Task statement | Locate each row below that contains the string "item", treating uppercase and lowercase as different, and copy those rows in full.

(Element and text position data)
== == ==

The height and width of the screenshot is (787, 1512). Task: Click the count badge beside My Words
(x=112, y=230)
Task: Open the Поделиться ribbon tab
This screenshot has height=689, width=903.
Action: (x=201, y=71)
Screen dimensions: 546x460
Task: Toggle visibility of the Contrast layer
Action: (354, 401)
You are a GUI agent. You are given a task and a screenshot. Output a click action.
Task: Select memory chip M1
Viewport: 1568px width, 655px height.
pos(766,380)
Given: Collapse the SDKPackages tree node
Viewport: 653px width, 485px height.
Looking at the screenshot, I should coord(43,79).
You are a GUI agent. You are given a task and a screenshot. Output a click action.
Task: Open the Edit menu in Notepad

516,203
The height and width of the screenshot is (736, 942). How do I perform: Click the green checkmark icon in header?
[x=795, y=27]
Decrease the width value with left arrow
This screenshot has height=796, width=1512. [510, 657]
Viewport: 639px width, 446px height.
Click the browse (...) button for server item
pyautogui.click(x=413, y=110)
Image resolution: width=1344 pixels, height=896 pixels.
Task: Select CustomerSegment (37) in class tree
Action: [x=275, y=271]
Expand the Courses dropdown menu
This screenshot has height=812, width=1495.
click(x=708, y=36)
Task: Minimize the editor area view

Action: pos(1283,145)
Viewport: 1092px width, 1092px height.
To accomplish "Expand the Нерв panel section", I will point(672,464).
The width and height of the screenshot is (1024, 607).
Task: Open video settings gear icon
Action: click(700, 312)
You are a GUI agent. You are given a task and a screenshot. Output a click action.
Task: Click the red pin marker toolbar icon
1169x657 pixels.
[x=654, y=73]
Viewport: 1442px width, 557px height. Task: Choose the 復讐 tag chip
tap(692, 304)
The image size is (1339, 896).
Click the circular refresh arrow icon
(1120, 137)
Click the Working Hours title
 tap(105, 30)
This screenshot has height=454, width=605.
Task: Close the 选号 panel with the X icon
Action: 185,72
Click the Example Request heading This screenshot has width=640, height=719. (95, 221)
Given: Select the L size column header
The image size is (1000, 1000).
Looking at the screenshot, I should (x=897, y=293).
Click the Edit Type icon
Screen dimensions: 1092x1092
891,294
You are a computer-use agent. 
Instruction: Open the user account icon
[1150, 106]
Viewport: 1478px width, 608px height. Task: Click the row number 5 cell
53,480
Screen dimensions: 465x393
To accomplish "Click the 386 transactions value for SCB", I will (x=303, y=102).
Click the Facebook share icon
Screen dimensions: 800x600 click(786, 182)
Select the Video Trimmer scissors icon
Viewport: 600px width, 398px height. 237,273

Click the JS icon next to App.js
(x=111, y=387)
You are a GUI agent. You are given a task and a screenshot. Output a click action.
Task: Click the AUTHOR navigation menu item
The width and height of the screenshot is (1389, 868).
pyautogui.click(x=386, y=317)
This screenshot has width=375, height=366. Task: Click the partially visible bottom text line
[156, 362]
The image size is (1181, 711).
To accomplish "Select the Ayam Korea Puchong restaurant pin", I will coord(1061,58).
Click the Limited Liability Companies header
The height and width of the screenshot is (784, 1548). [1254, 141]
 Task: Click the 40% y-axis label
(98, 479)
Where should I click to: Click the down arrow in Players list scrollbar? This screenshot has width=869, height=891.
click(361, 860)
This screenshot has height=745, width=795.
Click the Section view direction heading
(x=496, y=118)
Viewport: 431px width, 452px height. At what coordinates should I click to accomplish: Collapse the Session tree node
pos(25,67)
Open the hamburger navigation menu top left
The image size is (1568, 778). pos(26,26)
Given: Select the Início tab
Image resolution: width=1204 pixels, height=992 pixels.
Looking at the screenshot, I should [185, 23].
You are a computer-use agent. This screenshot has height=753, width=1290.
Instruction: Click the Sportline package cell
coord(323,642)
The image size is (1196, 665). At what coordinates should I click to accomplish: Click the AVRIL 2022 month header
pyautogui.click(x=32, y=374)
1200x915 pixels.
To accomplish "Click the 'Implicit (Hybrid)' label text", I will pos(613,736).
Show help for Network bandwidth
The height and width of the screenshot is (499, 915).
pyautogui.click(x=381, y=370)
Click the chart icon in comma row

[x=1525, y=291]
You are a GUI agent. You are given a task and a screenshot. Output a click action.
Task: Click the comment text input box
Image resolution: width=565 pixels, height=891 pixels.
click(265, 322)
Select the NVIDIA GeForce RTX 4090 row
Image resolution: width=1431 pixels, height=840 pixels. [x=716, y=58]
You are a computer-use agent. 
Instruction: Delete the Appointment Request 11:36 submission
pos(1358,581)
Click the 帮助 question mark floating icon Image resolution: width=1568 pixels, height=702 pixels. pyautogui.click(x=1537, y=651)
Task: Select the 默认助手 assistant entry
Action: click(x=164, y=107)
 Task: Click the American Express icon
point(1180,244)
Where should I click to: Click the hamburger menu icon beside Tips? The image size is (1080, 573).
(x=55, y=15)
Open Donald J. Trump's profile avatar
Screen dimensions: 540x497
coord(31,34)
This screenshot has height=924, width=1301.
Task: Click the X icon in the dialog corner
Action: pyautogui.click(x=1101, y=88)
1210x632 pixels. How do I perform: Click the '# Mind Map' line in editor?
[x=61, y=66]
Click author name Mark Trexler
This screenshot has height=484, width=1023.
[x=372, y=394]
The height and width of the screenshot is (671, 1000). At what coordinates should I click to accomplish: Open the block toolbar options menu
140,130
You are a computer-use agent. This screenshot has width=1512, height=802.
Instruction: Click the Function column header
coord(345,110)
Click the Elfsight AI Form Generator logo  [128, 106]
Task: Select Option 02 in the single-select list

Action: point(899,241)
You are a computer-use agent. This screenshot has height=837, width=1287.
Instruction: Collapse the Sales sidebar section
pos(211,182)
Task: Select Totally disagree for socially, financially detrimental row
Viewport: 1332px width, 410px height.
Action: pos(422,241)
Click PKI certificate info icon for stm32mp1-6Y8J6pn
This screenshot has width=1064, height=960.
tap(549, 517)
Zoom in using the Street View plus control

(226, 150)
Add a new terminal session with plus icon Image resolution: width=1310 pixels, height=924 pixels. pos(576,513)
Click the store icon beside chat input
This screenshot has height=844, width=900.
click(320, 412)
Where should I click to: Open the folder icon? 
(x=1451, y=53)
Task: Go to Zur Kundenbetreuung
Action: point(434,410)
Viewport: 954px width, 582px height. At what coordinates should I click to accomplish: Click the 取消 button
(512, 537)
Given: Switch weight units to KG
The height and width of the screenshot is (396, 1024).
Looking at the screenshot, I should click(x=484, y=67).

== == ==

Response below |
Click the browse (...) button for server item
Task: Click the AUTHOR navigation menu item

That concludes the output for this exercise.